**Information supplied:**
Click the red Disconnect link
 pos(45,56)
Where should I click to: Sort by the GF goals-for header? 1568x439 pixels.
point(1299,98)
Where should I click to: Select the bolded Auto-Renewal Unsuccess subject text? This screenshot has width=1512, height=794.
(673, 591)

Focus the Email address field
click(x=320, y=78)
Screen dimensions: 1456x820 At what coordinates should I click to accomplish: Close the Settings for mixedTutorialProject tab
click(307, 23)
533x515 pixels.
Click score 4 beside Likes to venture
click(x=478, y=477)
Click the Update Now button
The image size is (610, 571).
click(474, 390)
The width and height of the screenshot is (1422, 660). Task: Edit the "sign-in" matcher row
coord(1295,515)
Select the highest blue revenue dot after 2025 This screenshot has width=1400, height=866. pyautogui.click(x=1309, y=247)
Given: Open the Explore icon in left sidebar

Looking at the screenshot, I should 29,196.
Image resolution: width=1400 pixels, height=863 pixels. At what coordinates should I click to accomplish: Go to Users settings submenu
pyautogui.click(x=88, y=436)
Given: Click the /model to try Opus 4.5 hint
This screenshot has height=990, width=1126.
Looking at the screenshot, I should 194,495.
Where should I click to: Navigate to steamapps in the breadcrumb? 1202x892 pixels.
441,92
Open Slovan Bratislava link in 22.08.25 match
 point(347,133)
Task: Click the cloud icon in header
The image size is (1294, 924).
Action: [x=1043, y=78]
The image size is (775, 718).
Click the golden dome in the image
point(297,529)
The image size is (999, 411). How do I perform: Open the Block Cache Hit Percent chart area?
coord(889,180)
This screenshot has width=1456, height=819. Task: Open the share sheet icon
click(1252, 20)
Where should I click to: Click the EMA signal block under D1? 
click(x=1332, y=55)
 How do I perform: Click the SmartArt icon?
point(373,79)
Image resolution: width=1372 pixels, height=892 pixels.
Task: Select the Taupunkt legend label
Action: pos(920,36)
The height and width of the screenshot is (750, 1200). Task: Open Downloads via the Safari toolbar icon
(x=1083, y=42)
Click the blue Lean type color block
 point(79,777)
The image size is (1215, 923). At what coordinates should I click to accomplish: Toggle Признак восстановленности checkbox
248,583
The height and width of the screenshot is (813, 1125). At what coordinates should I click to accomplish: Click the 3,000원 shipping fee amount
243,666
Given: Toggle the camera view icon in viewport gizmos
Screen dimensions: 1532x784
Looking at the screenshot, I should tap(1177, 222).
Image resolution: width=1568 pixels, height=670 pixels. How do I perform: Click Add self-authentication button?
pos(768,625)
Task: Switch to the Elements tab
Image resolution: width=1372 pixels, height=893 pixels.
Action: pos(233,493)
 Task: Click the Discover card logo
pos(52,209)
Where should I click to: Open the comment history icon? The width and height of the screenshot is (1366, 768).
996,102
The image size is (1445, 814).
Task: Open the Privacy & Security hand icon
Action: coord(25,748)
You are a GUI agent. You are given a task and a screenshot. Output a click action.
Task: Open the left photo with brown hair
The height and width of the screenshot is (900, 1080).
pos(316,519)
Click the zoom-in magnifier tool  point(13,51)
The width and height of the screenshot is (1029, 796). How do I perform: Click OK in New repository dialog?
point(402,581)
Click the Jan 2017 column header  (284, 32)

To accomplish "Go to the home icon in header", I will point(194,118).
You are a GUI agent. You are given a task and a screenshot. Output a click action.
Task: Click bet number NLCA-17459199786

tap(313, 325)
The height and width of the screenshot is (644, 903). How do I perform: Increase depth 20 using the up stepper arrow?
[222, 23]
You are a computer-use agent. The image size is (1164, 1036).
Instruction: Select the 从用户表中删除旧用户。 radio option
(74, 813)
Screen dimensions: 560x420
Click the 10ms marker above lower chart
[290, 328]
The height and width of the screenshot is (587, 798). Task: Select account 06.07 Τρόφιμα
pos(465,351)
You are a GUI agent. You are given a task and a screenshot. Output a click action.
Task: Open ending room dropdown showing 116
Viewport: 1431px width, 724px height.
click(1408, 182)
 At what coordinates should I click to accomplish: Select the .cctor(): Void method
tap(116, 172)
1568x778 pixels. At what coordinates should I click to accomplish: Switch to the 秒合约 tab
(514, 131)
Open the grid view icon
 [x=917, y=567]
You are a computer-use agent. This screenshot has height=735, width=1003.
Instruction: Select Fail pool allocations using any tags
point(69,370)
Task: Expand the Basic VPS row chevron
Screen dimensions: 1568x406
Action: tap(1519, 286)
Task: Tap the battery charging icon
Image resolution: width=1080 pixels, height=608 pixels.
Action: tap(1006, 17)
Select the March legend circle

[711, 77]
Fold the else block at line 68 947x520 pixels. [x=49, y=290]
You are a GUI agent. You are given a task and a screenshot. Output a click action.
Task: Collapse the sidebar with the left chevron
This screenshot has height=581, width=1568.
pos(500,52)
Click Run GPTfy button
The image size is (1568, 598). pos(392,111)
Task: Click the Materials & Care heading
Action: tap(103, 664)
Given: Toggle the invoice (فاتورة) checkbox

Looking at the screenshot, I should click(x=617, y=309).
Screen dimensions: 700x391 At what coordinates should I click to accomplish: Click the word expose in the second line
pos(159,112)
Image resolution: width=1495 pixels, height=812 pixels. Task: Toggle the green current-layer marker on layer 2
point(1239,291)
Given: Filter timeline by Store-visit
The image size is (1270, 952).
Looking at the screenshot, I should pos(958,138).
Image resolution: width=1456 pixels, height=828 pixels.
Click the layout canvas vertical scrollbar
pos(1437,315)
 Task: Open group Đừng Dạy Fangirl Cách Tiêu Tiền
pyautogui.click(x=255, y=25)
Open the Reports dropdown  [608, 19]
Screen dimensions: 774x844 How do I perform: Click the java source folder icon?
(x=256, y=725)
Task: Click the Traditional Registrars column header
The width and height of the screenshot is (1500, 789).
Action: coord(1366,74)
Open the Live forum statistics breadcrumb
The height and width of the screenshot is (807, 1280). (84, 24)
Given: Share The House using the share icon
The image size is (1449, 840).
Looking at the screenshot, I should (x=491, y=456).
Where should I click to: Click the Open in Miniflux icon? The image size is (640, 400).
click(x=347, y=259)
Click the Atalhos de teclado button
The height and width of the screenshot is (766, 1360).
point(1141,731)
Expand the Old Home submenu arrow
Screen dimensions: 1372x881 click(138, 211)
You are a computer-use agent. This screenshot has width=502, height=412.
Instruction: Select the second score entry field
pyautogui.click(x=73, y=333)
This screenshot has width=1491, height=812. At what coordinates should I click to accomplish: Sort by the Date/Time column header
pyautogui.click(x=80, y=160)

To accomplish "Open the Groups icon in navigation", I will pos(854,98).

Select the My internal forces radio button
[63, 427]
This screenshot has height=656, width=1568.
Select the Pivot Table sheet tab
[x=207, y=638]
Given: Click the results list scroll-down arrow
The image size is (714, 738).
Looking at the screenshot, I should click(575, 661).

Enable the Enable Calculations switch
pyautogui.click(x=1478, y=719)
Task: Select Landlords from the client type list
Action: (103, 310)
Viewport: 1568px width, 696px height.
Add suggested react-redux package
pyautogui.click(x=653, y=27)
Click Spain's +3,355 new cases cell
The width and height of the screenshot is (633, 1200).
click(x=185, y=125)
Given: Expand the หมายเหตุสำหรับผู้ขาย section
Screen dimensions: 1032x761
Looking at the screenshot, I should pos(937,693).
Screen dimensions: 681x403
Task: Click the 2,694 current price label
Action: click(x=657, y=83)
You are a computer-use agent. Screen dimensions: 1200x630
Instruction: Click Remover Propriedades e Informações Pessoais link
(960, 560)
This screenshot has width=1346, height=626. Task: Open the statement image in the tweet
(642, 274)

**Description of the task:** Format every line of the entries above as a numbered list, dropping the blank lines.

**Answer for this exercise:**
1. Click the red Disconnect link
2.  pos(45,56)
3. Where should I click to: Sort by the GF goals-for header? 1568x439 pixels.
4. point(1299,98)
5. Where should I click to: Select the bolded Auto-Renewal Unsuccess subject text? This screenshot has width=1512, height=794.
6. (673, 591)
7. Focus the Email address field
8. click(x=320, y=78)
9. Screen dimensions: 1456x820 At what coordinates should I click to accomplish: Close the Settings for mixedTutorialProject tab
10. click(307, 23)
11. 533x515 pixels.
12. Click score 4 beside Likes to venture
13. click(x=478, y=477)
14. Click the Update Now button
15. The image size is (610, 571).
16. click(474, 390)
17. The width and height of the screenshot is (1422, 660). Task: Edit the "sign-in" matcher row
18. coord(1295,515)
19. Select the highest blue revenue dot after 2025 This screenshot has width=1400, height=866. pyautogui.click(x=1309, y=247)
20. Given: Open the Explore icon in left sidebar
21. Looking at the screenshot, I should 29,196.
22. Image resolution: width=1400 pixels, height=863 pixels. At what coordinates should I click to accomplish: Go to Users settings submenu
23. pyautogui.click(x=88, y=436)
24. Given: Click the /model to try Opus 4.5 hint
25. This screenshot has height=990, width=1126.
26. Looking at the screenshot, I should 194,495.
27. Where should I click to: Navigate to steamapps in the breadcrumb? 1202x892 pixels.
28. 441,92
29. Open Slovan Bratislava link in 22.08.25 match
30.  point(347,133)
31. Task: Click the cloud icon in header
32. The image size is (1294, 924).
33. Action: [x=1043, y=78]
34. The image size is (775, 718).
35. Click the golden dome in the image
36. point(297,529)
37. The image size is (999, 411). How do I perform: Open the Block Cache Hit Percent chart area?
38. coord(889,180)
39. This screenshot has width=1456, height=819. Task: Open the share sheet icon
40. click(1252, 20)
41. Where should I click to: Click the EMA signal block under D1? 
42. click(x=1332, y=55)
43.  How do I perform: Click the SmartArt icon?
44. point(373,79)
45. Image resolution: width=1372 pixels, height=892 pixels.
46. Task: Select the Taupunkt legend label
47. Action: pos(920,36)
48. The height and width of the screenshot is (750, 1200). Task: Open Downloads via the Safari toolbar icon
49. (x=1083, y=42)
50. Click the blue Lean type color block
51.  point(79,777)
52. The image size is (1215, 923). At what coordinates should I click to accomplish: Toggle Признак восстановленности checkbox
53. 248,583
54. The height and width of the screenshot is (813, 1125). At what coordinates should I click to accomplish: Click the 3,000원 shipping fee amount
55. 243,666
56. Given: Toggle the camera view icon in viewport gizmos
57. Screen dimensions: 1532x784
58. Looking at the screenshot, I should tap(1177, 222).
59. Image resolution: width=1568 pixels, height=670 pixels. How do I perform: Click Add self-authentication button?
60. pos(768,625)
61. Task: Switch to the Elements tab
62. Image resolution: width=1372 pixels, height=893 pixels.
63. Action: pos(233,493)
64.  Task: Click the Discover card logo
65. pos(52,209)
66. Where should I click to: Open the comment history icon? The width and height of the screenshot is (1366, 768).
67. 996,102
68. The image size is (1445, 814).
69. Task: Open the Privacy & Security hand icon
70. Action: coord(25,748)
71. You are a GUI agent. You are given a task and a screenshot. Output a click action.
72. Task: Open the left photo with brown hair
73. The height and width of the screenshot is (900, 1080).
74. pos(316,519)
75. Click the zoom-in magnifier tool  point(13,51)
76. The width and height of the screenshot is (1029, 796). How do I perform: Click OK in New repository dialog?
77. point(402,581)
78. Click the Jan 2017 column header  (284, 32)
79. To accomplish "Go to the home icon in header", I will point(194,118).
80. You are a GUI agent. You are given a task and a screenshot. Output a click action.
81. Task: Click bet number NLCA-17459199786
82. tap(313, 325)
83. The height and width of the screenshot is (644, 903). How do I perform: Increase depth 20 using the up stepper arrow?
84. [222, 23]
85. You are a computer-use agent. The image size is (1164, 1036).
86. Instruction: Select the 从用户表中删除旧用户。 radio option
87. (74, 813)
88. Screen dimensions: 560x420
89. Click the 10ms marker above lower chart
90. [290, 328]
91. The height and width of the screenshot is (587, 798). Task: Select account 06.07 Τρόφιμα
92. pos(465,351)
93. You are a GUI agent. You are given a task and a screenshot. Output a click action.
94. Task: Open ending room dropdown showing 116
95. Viewport: 1431px width, 724px height.
96. click(1408, 182)
97.  At what coordinates should I click to accomplish: Select the .cctor(): Void method
98. tap(116, 172)
99. 1568x778 pixels. At what coordinates should I click to accomplish: Switch to the 秒合约 tab
100. (514, 131)
101. Open the grid view icon
102.  [x=917, y=567]
103. You are a computer-use agent. This screenshot has height=735, width=1003.
104. Instruction: Select Fail pool allocations using any tags
105. point(69,370)
106. Task: Expand the Basic VPS row chevron
107. Screen dimensions: 1568x406
108. Action: tap(1519, 286)
109. Task: Tap the battery charging icon
110. Image resolution: width=1080 pixels, height=608 pixels.
111. Action: tap(1006, 17)
112. Select the March legend circle
113. [711, 77]
114. Fold the else block at line 68 947x520 pixels. [x=49, y=290]
115. You are a GUI agent. You are given a task and a screenshot. Output a click action.
116. Task: Collapse the sidebar with the left chevron
117. This screenshot has height=581, width=1568.
118. pos(500,52)
119. Click Run GPTfy button
120. The image size is (1568, 598). pos(392,111)
121. Task: Click the Materials & Care heading
122. Action: tap(103, 664)
123. Given: Toggle the invoice (فاتورة) checkbox
124. Looking at the screenshot, I should click(x=617, y=309).
125. Screen dimensions: 700x391 At what coordinates should I click to accomplish: Click the word expose in the second line
126. pos(159,112)
127. Image resolution: width=1495 pixels, height=812 pixels. Task: Toggle the green current-layer marker on layer 2
128. point(1239,291)
129. Given: Filter timeline by Store-visit
130. The image size is (1270, 952).
131. Looking at the screenshot, I should pos(958,138).
132. Image resolution: width=1456 pixels, height=828 pixels.
133. Click the layout canvas vertical scrollbar
134. pos(1437,315)
135.  Task: Open group Đừng Dạy Fangirl Cách Tiêu Tiền
136. pyautogui.click(x=255, y=25)
137. Open the Reports dropdown  [608, 19]
138. Screen dimensions: 774x844 How do I perform: Click the java source folder icon?
139. (x=256, y=725)
140. Task: Click the Traditional Registrars column header
141. The width and height of the screenshot is (1500, 789).
142. Action: coord(1366,74)
143. Open the Live forum statistics breadcrumb
144. The height and width of the screenshot is (807, 1280). (84, 24)
145. Given: Share The House using the share icon
146. The image size is (1449, 840).
147. Looking at the screenshot, I should (x=491, y=456).
148. Where should I click to: Click the Open in Miniflux icon? The image size is (640, 400).
149. click(x=347, y=259)
150. Click the Atalhos de teclado button
151. The height and width of the screenshot is (766, 1360).
152. point(1141,731)
153. Expand the Old Home submenu arrow
154. Screen dimensions: 1372x881 click(138, 211)
155. You are a computer-use agent. This screenshot has width=502, height=412.
156. Instruction: Select the second score entry field
157. pyautogui.click(x=73, y=333)
158. This screenshot has width=1491, height=812. At what coordinates should I click to accomplish: Sort by the Date/Time column header
159. pyautogui.click(x=80, y=160)
160. To accomplish "Open the Groups icon in navigation", I will pos(854,98).
161. Select the My internal forces radio button
162. [63, 427]
163. This screenshot has height=656, width=1568.
164. Select the Pivot Table sheet tab
165. [x=207, y=638]
166. Given: Click the results list scroll-down arrow
167. The image size is (714, 738).
168. Looking at the screenshot, I should click(575, 661).
169. Enable the Enable Calculations switch
170. pyautogui.click(x=1478, y=719)
171. Task: Select Landlords from the client type list
172. Action: (103, 310)
173. Viewport: 1568px width, 696px height.
174. Add suggested react-redux package
175. pyautogui.click(x=653, y=27)
176. Click Spain's +3,355 new cases cell
177. The width and height of the screenshot is (633, 1200).
178. click(x=185, y=125)
179. Given: Expand the หมายเหตุสำหรับผู้ขาย section
180. Screen dimensions: 1032x761
181. Looking at the screenshot, I should pos(937,693).
182. Screen dimensions: 681x403
183. Task: Click the 2,694 current price label
184. Action: click(x=657, y=83)
185. You are a computer-use agent. Screen dimensions: 1200x630
186. Instruction: Click Remover Propriedades e Informações Pessoais link
187. (960, 560)
188. This screenshot has width=1346, height=626. Task: Open the statement image in the tweet
189. (642, 274)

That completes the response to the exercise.